Larbaâ Nath Irathen – Les nuisances sonores prennent de l’ampleur

Ces dernier temps, à Larbâa Nath Irathen, se reposer ou piquer un petit somme chez soi, après une journée de travail harassante, caractérisée par des températures élevées de surcroît, relève tout bonnement de l’impossible, eu égard au bruit assourdissant des motocyclettes, parcourant les diverses ruelles de la région. En effet, depuis quelques jours déjà le sujet des discussions tourne autour de ces nuisances sonores, de plus en plus récurrences en période nocturne.
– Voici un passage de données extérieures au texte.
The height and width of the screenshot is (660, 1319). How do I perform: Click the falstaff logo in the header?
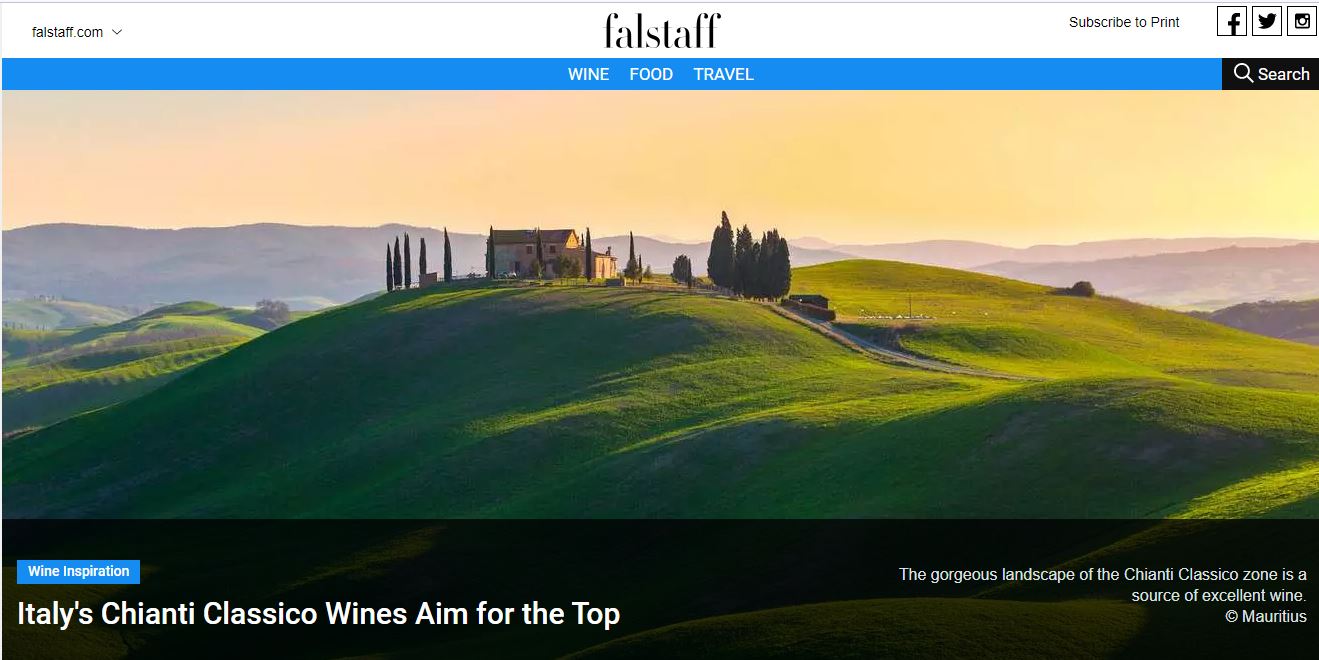tap(662, 30)
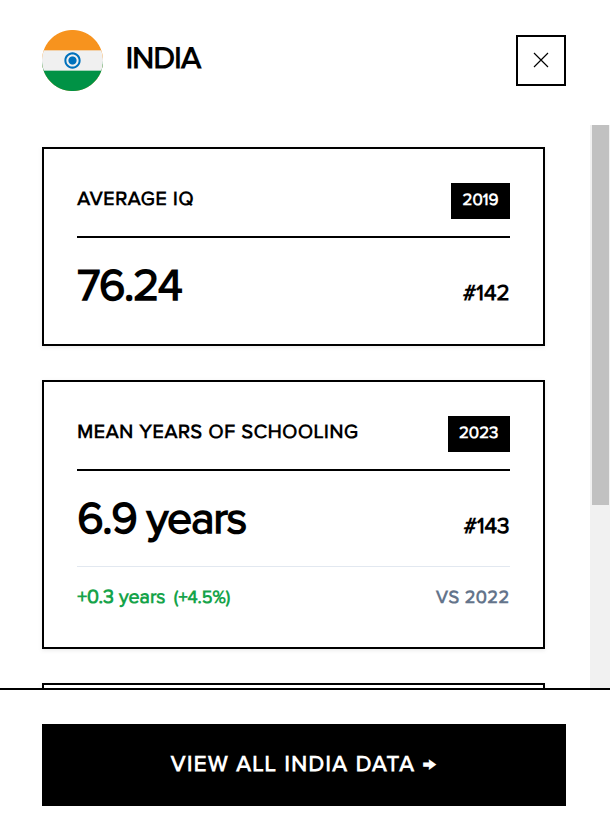Image resolution: width=610 pixels, height=836 pixels.
Task: Click the partially visible third data card
Action: click(x=293, y=686)
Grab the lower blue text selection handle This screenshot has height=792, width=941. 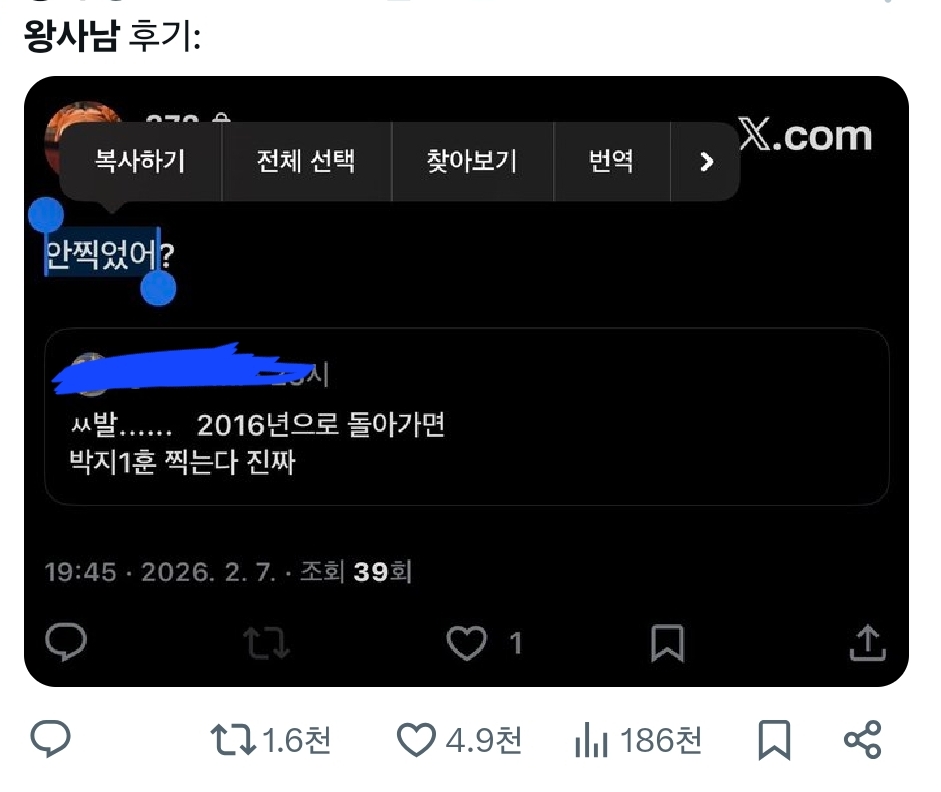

Celles-ci sont devenues beaucoup trop gênantes, tant elles perturbent le sommeil jusqu’à provoquer des insomnies pour certains. «Personne n’échappe à ce vacarme : hommes, femmes, vieux et même les bébés. On en souffre ! C’est à croire que ces motards choisissent la nuit spécialement pour priver les gens de leur sommeil. Par groupe, ils se donnent rendez-vous pour faire le tour de la localité. Le bruit qu’ils provoquent retentit à des kilomètres. Même les villages limitrophes n’y échappent pas et en souffrent aussi. Et cette mascarade se renouvelle chaque jour, et dure jusqu’à des heures tardives de la nuit», se plaint un senior. Effectivement, depuis que la chaleur s’est pointée, les motos de différents cylindres ont fait leur apparition, au grand désarroi de la population locale. A longueur de journée, ces voltigeurs s’affichent avec leurs grosses cylindrées et font des va-et-vient incessants, sillonnant les venelles du chef-lieu. «On ne sait plus à quel saint se vouer», déplore une femme âgée, rencontrée au niveau de l’EPSP de la localité. Et d’ajouter : «Je n’ai pas fermé l’œil depuis trois jours. Je ne sais pas pourquoi ces gens (motards, ndlr) font autant de bruit. Ils ne semblent pas se soucier des nuisances qu’ils provoquent, notamment pour les malades et les bébés. C’est à cause d’eux que je suis ici, à l’hôpital, dans l’espoir qu’un médecin me prescrive quelque somnifère, pour que je retrouve, enfin, le sommeil ! C’est impossible de fermer l’œil dans pareilles conditions». Elle conclut : «Je crois que je vais aller me reposer chez des parents, loin de tout ça !».